-- What is required --
I would like the line with "Click the Select your plan button" and every line after it, down to the end of the entries below, output exactly and without pictures.

++++ Recorded information

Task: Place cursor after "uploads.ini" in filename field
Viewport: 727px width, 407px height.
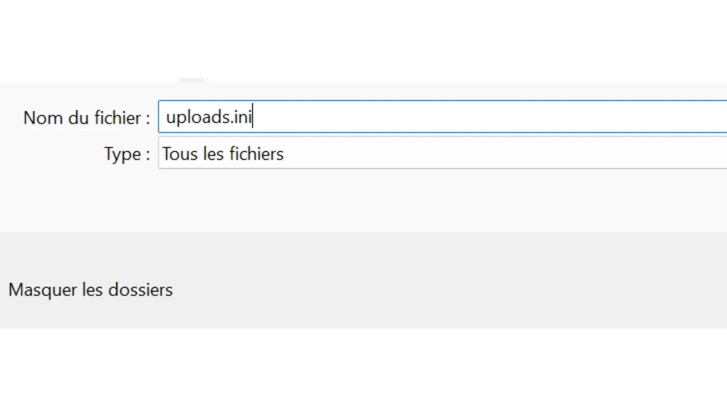Action: [x=253, y=117]
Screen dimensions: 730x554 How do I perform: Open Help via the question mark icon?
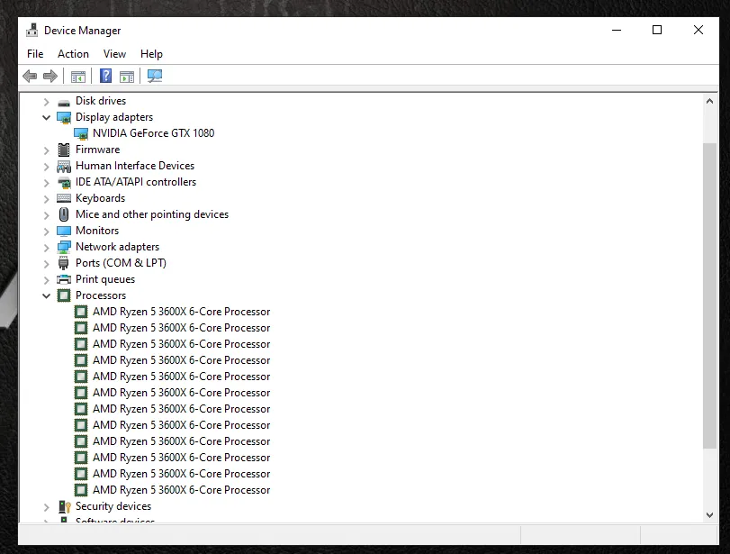[x=105, y=76]
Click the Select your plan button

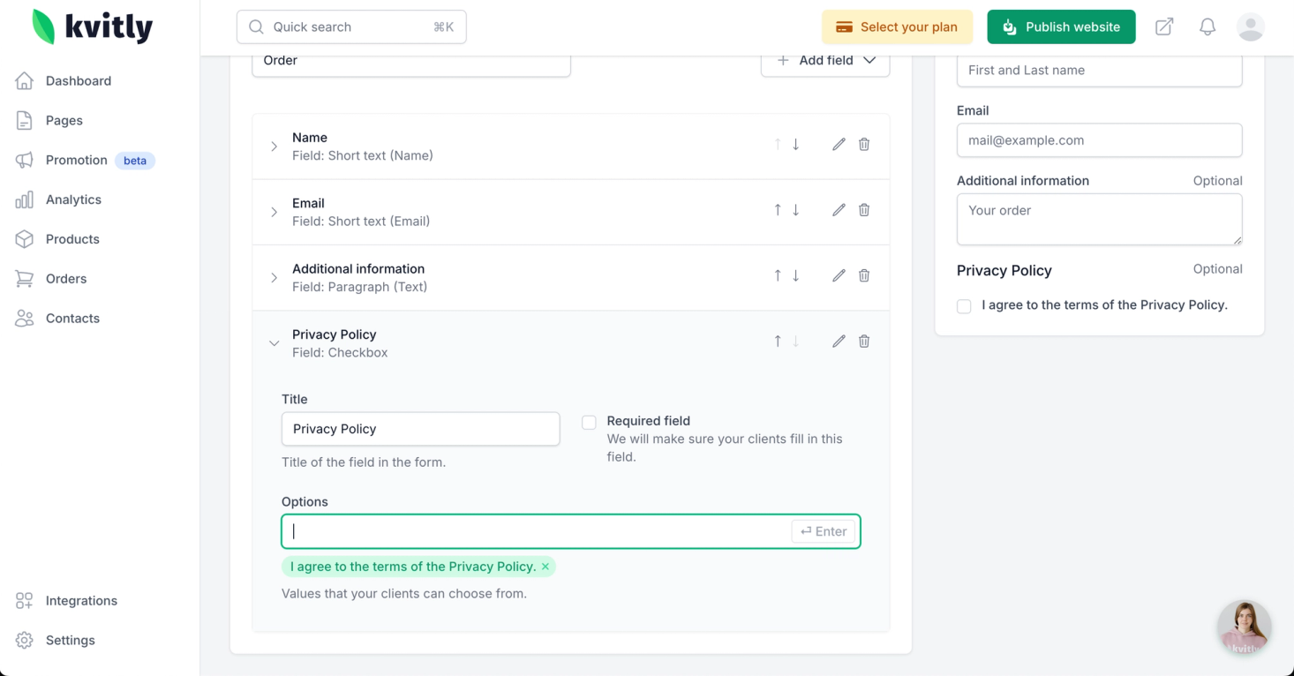[x=897, y=27]
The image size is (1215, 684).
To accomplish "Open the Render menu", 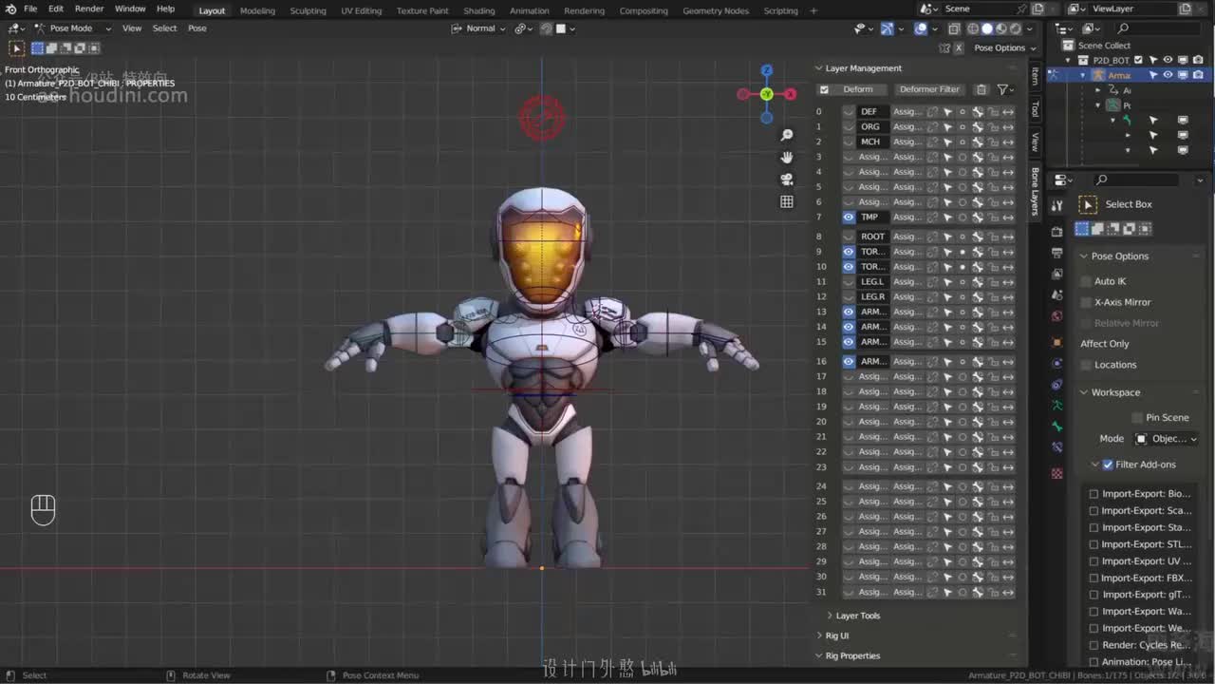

++++++++

-- Your solution --
Click the Select your plan button

[x=897, y=27]
The image size is (1215, 684).
To accomplish "Open the Render menu", 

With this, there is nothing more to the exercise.